### REQUIRED ACTION A
Answer these questions from the Metolius Springs text, one line each:
(i) About how far apart are the two groups of springs?
(ii) In what year did Sam Johnson give the viewing area to the United States Forest Service?
(iii) How many picnic tables does the site have?
### REQUIRED ACTION B
In the Metolius Springs text, take the stretch from "The springs were" through "at Metolius Springs." and switch "swampy" to "marshy".

(SELECTED PASSAGE)

The source of the springs is unknown, but there is evidence that it comes from a large drainage basin near Black Butte Ranch, several miles south of Black Butte. The elevation of the Black Butte Ranch drainage basin is 300 ft above that of the springs which would allow a natural flow of water under Black Butte to the Metolius headwaters.

The springs were probably created about one and a half million years ago when Black Butte erupted blocking a north-flowing river. With the newly formed butte blocking the natural channel, water backed up south of the mountain creating a swampy meadow area. Over time, the water seeps through porous rocks under the butte and now emerges on the north side of Black Butte at Metolius Springs.

There are two groups of springs about 200 ft apart that create the headwaters of the Metolius River. Springwater gushes from its underground source at a rate of 50000 gal/min. This makes the Metolius one of the largest spring-fed rivers in the country. The water temperature at the springs is 48 F.

== Viewing area ==

The Metolius Springs and 160 acre around it were originally owned by Sam Johnson, a wealthy lumber mill owner. Johnson preserved the springs in their natural state, and allowed public access to a scenic headwaters viewing area located on his land. In 1965, Johnson gave the Metolius Springs viewing area to the United States Forest Service.

Today, the Deschutes National Forest maintains a day-use viewing area overlooking Metolius Springs. The site is normally open from April until November. It includes a paved walkway from the parking area to the Metolius Springs viewing point with interpretative signs along the way. There are also three picnic tables and a vault-type toilet facility. However, there is no potable water and camping is not allowed at the site.

(End SELECTED PASSAGE)
(SOURCE INFORMATION)

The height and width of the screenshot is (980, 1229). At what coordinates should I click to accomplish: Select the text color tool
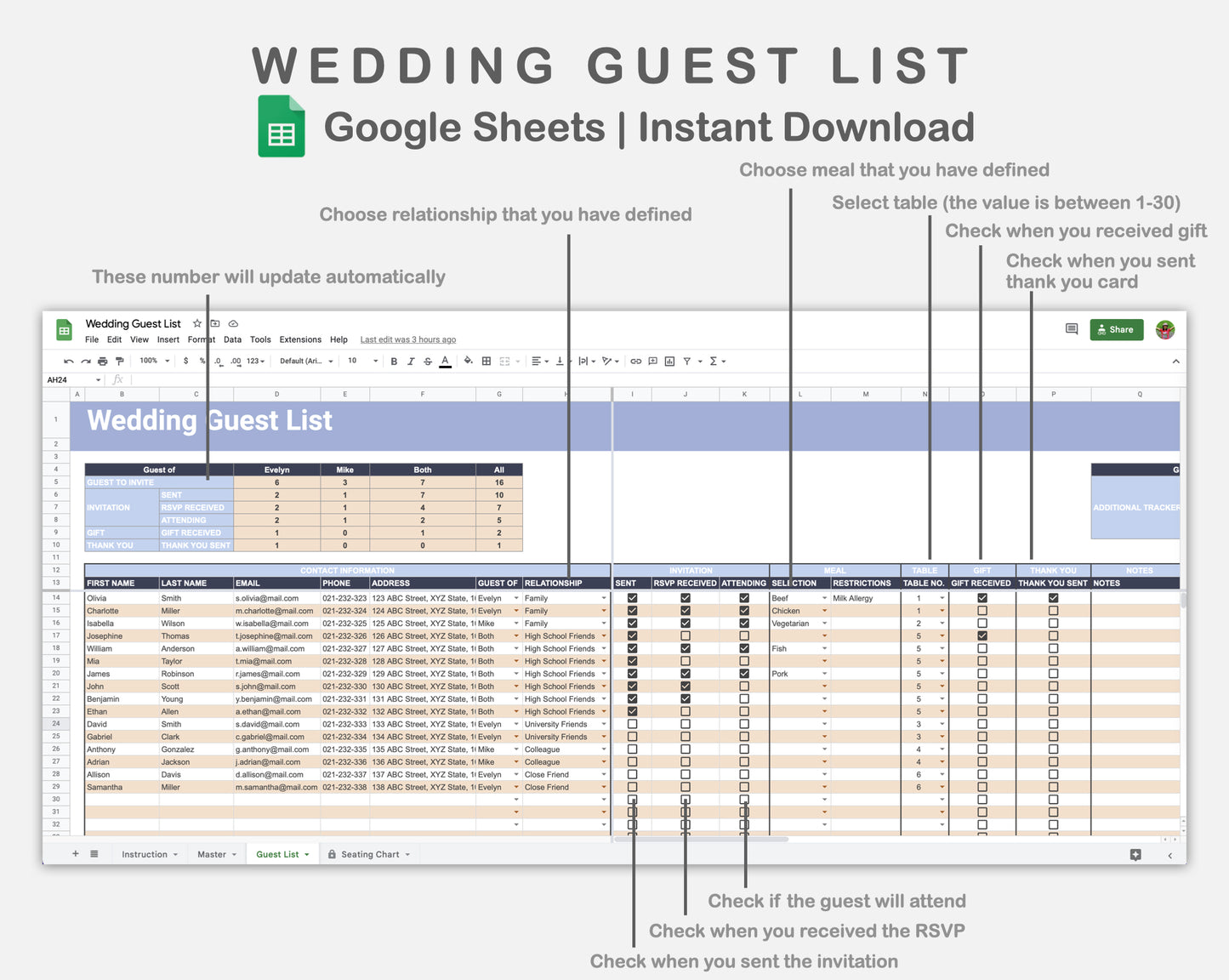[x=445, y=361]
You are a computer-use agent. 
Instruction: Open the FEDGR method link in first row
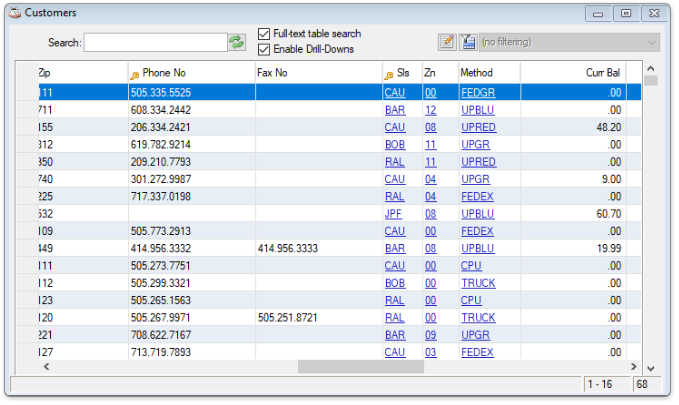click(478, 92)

(End SOURCE INFORMATION)

### ANSWER BOX A
(i) About 200 ft.
(ii) 1965.
(iii) Three.

### ANSWER BOX B
The springs were probably created about one and a half million years ago when Black Butte erupted blocking a north-flowing river. With the newly formed butte blocking the natural channel, water backed up south of the mountain creating a marshy meadow area. Over time, the water seeps through porous rocks under the butte and now emerges on the north side of Black Butte at Metolius Springs.